AI Providers

SANE supports five provider back-ends. The LLM provider (for tags, links, summaries) and the embedding provider (for semantic search) can be configured independently.

OpenAI

recommended
OpenAI

The default provider. Offers the widest model selection and the most reliable embedding quality. gpt-4o-mini is cost-effective for most vaults; text-embedding-3-small balances speed and quality for semantic search.

Add your key at Settings → SANE → OpenAI API Key. Keys are stored in Obsidian's secure secret storage.

gpt-4o-mini (recommended) gpt-4o gpt-4-turbo text-embedding-3-small (recommended) text-embedding-3-large

Google AI (Gemini)

cloud
Google AI

Uses the Gemini family of models for generation and Google's embedding API for semantic search. A good alternative for users already in the Google ecosystem.

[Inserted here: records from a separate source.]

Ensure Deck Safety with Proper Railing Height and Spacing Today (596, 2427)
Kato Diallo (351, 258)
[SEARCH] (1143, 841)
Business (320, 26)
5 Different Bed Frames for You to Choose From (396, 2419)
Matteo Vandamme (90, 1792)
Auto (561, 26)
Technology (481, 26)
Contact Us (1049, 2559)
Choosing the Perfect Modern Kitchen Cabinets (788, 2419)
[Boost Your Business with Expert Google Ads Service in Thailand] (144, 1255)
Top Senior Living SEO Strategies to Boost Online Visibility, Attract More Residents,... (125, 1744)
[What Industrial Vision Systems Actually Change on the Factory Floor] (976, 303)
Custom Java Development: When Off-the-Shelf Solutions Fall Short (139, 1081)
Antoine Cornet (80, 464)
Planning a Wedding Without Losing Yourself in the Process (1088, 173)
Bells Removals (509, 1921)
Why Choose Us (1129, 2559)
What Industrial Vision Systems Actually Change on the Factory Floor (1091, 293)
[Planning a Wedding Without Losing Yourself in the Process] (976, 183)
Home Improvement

Get a key at aistudio.google.com and paste it into Settings → SANE → Google API Key.

gemini-1.5-flash (recommended) gemini-1.5-pro embedding-001 (recommended)

Grok (X.AI)

cloud
Grok / X.AI

Access X.AI's Grok models via the X.AI API. Compatible with the OpenAI SDK, so setup is straightforward. Note: Grok does not provide its own embedding model — pair it with OpenAI or Google embeddings.

Add your X.AI key under Settings → SANE → Grok API Key. Set embeddingProvider to openai or google separately.

grok-beta grok-2

Azure OpenAI

enterprise
Azure OpenAI

Use your own Azure OpenAI deployment. Required for organizations with data residency or compliance requirements.

You need two things: the endpoint URL of your deployment and an API key. Enter both under Settings → SANE → Azure.

Example endpoint
azureEndpoint: https://YOUR-RESOURCE.openai.azure.com/openai/deployments/YOUR-DEPLOYMENT
Note: The model name in SANE settings must match the deployment name in Azure, not the underlying model name.

Local LLM (Ollama / vLLM / llama.cpp)

offline · free
Local LLM

Run a local model server with an OpenAI-compatible API — Ollama, vLLM, or llama.cpp all work. Your note content never leaves your machine.

Set aiProvider to local and point localEndpoint at your server. The default assumes Ollama running on localhost:11434.

Start Ollama with a model
$ ollama run llama3
$ ollama pull nomic-embed-text

Set llmModel to your pulled model name (e.g. llama3) and embeddingModel to your embedding model (e.g. nomic-embed-text). No API key is required for local endpoints.

Performance tip: A 7B model is usually sufficient for generating tags and summaries. Larger models may be slower than the delayed or scheduled trigger can tolerate on modest hardware.

Mixing LLM and embedding providers

The aiProvider and embeddingProvider settings are fully independent. Common combinations:

LLM: Grok · Embeddings: OpenAI

Use Grok's conversational quality for generation while leveraging OpenAI's well-established embedding API for semantic search.

LLM: Local · Embeddings: Local

Fully offline. Run both an LLM and an embedding model locally — perfect for private vaults with no internet dependency.

LLM: OpenAI · Embeddings: Local

Reduce embedding costs by computing them locally while using a cloud LLM for the richer generation tasks.

LLM: Google · Embeddings: Google

Single-provider simplicity. One API key, one billing account, consistent performance across the pipeline.